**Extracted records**
***
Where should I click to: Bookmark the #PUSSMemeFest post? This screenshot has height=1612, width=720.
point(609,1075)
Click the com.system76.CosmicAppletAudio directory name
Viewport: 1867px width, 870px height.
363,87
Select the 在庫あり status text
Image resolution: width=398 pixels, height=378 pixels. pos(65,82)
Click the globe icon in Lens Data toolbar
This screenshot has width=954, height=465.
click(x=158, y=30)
***
Each entry is to be retyped exactly as it appears.

**Expected answer**
Where should I click to: Bookmark the #PUSSMemeFest post? This screenshot has height=1612, width=720.
point(609,1075)
Click the com.system76.CosmicAppletAudio directory name
Viewport: 1867px width, 870px height.
363,87
Select the 在庫あり status text
Image resolution: width=398 pixels, height=378 pixels. pos(65,82)
Click the globe icon in Lens Data toolbar
This screenshot has width=954, height=465.
click(x=158, y=30)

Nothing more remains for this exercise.